И хотя эта мысль совершенно нелепая и я отлично сознаю это, но все-таки я припускаю рыси. Преследователь тоже ускоряет бег. Вылетаю из подъезда и мчусь галопом вниз, по Шопеновской улице. К счастью, из-за угла выезжает похоронная колесница, за нею — толпа провожающих ее людей. Это останавливает мой марафонский бег.
Меня догоняет раскрасневшаяся, запыхавшаяся младшая сестра Горохова — Дося.

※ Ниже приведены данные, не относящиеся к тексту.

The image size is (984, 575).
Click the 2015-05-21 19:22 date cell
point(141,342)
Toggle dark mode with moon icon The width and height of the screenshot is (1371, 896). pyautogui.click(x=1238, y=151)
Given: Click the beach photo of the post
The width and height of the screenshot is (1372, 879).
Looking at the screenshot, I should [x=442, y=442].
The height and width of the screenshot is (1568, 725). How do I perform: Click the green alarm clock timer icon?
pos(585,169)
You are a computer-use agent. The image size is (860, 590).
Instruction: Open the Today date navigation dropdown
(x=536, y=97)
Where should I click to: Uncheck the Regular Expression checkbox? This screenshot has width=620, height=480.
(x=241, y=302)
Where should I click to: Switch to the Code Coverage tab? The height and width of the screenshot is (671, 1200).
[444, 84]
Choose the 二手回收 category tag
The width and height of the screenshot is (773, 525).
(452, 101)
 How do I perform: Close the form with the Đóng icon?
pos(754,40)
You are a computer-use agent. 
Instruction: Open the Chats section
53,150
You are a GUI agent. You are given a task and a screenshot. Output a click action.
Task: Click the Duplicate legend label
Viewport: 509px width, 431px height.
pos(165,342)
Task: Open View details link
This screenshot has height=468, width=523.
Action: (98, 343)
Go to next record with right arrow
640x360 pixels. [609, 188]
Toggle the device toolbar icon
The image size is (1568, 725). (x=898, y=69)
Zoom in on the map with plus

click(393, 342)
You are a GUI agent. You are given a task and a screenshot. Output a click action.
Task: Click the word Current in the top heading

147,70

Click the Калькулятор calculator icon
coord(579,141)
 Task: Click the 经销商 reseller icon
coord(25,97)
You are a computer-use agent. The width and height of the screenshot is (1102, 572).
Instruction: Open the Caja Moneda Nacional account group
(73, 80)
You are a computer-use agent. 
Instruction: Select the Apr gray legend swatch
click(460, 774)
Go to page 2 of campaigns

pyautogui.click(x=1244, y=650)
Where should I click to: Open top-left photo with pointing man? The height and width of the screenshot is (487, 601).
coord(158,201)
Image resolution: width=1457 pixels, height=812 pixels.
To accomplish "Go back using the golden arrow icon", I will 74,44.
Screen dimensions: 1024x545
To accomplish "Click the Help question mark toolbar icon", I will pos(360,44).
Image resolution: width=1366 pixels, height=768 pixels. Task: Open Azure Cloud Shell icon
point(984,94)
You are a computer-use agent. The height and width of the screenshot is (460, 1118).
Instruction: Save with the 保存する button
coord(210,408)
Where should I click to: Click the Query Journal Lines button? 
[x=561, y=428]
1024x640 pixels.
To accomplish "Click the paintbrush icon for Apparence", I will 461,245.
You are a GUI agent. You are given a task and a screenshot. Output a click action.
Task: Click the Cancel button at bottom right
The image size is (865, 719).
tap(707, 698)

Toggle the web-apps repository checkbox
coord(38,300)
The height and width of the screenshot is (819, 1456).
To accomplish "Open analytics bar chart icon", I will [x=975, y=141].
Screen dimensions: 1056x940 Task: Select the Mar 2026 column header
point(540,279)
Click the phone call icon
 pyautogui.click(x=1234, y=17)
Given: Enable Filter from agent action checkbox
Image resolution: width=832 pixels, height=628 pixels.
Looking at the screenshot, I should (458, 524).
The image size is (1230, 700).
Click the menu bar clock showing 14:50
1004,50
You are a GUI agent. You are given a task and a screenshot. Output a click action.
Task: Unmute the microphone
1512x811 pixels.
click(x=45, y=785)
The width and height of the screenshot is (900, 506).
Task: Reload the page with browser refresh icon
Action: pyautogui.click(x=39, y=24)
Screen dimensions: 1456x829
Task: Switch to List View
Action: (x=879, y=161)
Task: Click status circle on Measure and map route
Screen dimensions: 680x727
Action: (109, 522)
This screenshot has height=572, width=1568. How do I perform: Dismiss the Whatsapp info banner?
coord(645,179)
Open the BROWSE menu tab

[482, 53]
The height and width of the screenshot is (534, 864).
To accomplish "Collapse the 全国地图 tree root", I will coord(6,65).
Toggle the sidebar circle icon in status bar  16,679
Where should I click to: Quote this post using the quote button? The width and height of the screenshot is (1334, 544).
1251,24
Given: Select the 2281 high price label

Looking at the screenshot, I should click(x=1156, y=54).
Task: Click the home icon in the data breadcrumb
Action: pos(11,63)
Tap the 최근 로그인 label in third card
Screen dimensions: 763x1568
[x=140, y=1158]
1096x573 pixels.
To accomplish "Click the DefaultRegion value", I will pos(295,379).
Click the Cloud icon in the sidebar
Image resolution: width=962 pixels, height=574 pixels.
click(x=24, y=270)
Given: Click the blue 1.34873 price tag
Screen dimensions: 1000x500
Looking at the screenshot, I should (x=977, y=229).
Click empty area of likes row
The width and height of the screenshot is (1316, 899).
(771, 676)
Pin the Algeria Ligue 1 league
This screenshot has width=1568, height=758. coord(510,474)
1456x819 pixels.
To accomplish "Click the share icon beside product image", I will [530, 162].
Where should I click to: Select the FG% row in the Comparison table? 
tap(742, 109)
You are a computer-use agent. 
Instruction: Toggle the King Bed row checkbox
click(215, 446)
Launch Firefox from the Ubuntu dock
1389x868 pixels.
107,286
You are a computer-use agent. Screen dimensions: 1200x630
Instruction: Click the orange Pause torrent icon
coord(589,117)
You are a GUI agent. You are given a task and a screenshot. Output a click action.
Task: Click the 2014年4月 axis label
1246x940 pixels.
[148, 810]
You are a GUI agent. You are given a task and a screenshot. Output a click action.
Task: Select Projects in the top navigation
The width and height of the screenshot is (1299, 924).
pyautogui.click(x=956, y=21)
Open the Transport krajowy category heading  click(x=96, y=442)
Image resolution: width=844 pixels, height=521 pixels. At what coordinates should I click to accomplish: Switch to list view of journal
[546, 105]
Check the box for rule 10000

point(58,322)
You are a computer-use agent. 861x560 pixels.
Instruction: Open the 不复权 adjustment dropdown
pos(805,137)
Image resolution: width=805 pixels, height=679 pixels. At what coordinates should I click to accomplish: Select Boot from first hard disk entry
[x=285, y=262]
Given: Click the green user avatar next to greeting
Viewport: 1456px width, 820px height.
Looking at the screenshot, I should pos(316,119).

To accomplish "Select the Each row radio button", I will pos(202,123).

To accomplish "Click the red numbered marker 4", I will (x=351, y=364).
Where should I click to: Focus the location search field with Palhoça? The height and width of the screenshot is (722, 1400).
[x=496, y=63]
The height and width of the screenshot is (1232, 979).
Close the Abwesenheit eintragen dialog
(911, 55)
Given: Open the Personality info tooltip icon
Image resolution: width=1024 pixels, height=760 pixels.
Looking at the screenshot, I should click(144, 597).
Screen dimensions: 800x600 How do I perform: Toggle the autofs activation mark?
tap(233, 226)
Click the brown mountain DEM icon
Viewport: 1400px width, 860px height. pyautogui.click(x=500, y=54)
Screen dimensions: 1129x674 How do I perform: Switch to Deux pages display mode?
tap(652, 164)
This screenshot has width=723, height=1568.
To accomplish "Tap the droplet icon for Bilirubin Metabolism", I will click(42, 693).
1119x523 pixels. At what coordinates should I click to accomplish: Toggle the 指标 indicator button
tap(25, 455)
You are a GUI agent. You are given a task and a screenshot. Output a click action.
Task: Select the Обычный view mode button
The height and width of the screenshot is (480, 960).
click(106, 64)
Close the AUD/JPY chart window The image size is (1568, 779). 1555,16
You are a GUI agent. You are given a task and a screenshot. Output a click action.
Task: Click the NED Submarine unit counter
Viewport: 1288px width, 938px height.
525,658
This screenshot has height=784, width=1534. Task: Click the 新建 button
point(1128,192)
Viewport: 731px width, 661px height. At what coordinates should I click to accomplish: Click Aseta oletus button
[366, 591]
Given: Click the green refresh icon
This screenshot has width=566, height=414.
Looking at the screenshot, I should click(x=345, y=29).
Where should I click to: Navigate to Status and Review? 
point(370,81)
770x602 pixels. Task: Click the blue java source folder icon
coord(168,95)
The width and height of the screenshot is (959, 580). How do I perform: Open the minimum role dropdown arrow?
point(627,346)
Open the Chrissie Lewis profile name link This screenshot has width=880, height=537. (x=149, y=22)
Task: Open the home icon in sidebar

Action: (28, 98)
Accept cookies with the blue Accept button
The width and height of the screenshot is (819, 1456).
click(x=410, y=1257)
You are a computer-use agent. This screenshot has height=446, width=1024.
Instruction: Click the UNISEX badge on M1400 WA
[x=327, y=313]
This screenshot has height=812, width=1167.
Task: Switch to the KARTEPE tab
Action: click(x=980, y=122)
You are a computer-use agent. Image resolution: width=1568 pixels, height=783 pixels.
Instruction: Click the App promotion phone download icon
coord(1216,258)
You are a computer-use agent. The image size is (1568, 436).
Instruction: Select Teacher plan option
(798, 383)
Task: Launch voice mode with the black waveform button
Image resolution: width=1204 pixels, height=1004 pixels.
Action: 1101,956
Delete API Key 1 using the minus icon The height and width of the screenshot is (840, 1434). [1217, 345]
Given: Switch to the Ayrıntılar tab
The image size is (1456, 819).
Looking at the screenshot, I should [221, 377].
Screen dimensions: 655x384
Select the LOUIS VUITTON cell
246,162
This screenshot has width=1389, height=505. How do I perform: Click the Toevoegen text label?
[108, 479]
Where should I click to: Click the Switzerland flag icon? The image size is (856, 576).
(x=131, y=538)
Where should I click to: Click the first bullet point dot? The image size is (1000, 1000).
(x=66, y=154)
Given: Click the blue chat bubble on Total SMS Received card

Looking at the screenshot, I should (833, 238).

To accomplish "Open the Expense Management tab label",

— Вы забыли у нас перчатки…
И она протягивает мне эти стократ проклятые орудия пытки из желтой лайки.
«Никогда! Никогда в жизни! — яростно обещаю я самой себе. — Умирать буду, а перчаток не надену!»
Глава двадцать третья. «ЗЕЛЕНАЯ УЛИЦА»
Идут экзамены. Волнения, сильнейшее напряжение всех сил, бессонные ночи. Одуряющая, отупляющая зубрежка. Иногда мне кажется, что я набиваю мозги колбасным фаршем из цифр, дат, имен, правил, законов природы!
Все это воздвигло какую-то стену между нами, учащимися, и окружающим миром. Что происходит по ту сторону стены, нам неизвестно. Мы не общаемся ни с кем, кроме наших друзей гимназистов, а они живут в такой же оторванности ото всего, в таком же отупении от зубрежки, как и мы.
Мои ученики, наборщики Азриэл Шнир и Степа Разин, временно перестали ходить ко мне на уроки: очень, говорят, заняты.
Прервал занятия с нашим кружком и Александр Степанович.
Как-то, встретив меня и Люсю случайно в Екатерининском сквере, он очень обрадовался нам. А уж как мы-то ему обрадовались!